Dennoch schaffte es die HSG bis zur 38. Minute, den Vorsprung zu halten. Möller hatte nach einem der wenigen Ballverluste von Mirkulovski per Gegenstoß zum 19:19 getroffen und damit den ersten Ausgleich der Nordlichter nach dem 2:2 (5.) herbeigeführt. »Ich bin hoch zufrieden mit unserer Vorstellung hier. Wir haben eine großartige Moral bewiesen, wir haben eine exzellente erste Halbzeit gespielt, haben spielerisch überzeugt. Das macht mir Mut für die nächsten Wochen«, meinte Wandschneider, der den Negativlauf seiner Mannschaft (40.) mit einer Auszeit stoppen wollte. Alexander Feld kam für Mirkulovski - und auch der lange krank geschriebene Patrick Gempp erhielt am Kreis seine ersten Bundesliga-Minuten.

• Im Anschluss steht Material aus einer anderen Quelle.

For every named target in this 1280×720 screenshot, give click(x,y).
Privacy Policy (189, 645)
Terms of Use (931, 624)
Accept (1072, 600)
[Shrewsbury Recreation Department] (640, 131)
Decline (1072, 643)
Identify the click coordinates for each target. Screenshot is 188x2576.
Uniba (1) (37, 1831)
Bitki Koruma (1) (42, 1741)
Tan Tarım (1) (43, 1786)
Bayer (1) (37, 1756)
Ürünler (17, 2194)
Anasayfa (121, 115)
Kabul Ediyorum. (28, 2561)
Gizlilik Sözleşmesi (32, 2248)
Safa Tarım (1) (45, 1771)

»Ich bin froh, dass wir über 60 Minuten die Moral hatten und weiter an uns geglaubt haben«, lobte Machulla sein Team. »Es ist schwierig, mit so wenig Zugriff in der Abwehr unser Tempospiel zu machen. Dafür haben wir in der zweiten Halbzeit sehr gute Lösungen gefunden und die individuelle Klasse von Lasse Möller hat uns heute geholfen, die zwei Punkte zu gewinnen. Die waren nach dem Spielverlauf nicht selbstverständlich.«

Die Kräfte der Grün-Weißen schwanden einerseits, zum anderen zeigte es sich, dass Flensburg mit bereits vier Spielen im Rücken durchaus einen Rhythmus-Vorteil hatte. »Da sind wir natürlich ein Stück weiter als Wetzlar. Im ersten Bundesligaspiel ein Niveau zu finden, ist etwas ganz anderes als Trainingsspiele«, meinte Machulla.

Wetzlar hielt die Partie aber bis kurz vor Schluss offen. Eineinhalb Minuten vor dem Ende hatte »Maxi« Holst die Möglichkeit zum 28:28 auszugleichen, scheiterte aber von außen am Ex-Wetzlarer Benjamin Buric. »In der zweiten Halbzeit machen wir nur noch zehn Tore, da fehlt uns auch noch die Eingespieltheit«, gab Wandschneider zu bedenken. »In der Abwehr haben wir nicht mehr den Zugriff bekommen wie in der ersten Halbzeit. Da haben wir nicht mehr die Kompaktheit herstellen können. Der zweite Punkt ist, dass wir in der zweiten Hälfte keinen Gegenstoß mehr gelaufen sind. Das Umschalten war bei uns nicht mehr so konsequent.«

Letztendlich war es Flensburgs bulliger Neuzugang Lasse Möller, der in der letzten Minute mit seinem neunten Treffer endgültig den Deckel für die Gäste draufmachte. »Der hat den Unterschied gemacht«, musste Wandschneider neidlos anerkennen.

HSG Wetzlar: Klimpke, Ivanisevic; Feld (1), Srsen, Henningsson, Mirkulovski, Weissgerber (2), Holst (8/5), Fredriksen (n.e.), Forsell Schefvert (2), Gempp, Mellegard (n.e.), Rubin (3), Lindskog, Cavor (11).

SG Flensburg/Handewitt: Buric, Bergerud; Hald (2), Svan (1), Wanne (5/2), Jondal, Steinhauser, Mensah Larsen, Sogard (1), Gottfridsson (6), Semper (1), Pelko (2), Möller (9), Rod (2).

Stenogramm / SR: Thöne/Zupanovic (Lilienthal/Berlin). - Z: 800. - Zeitstrafen: 6:4 Minuten. - Siebenmeter: 5/5:4/2.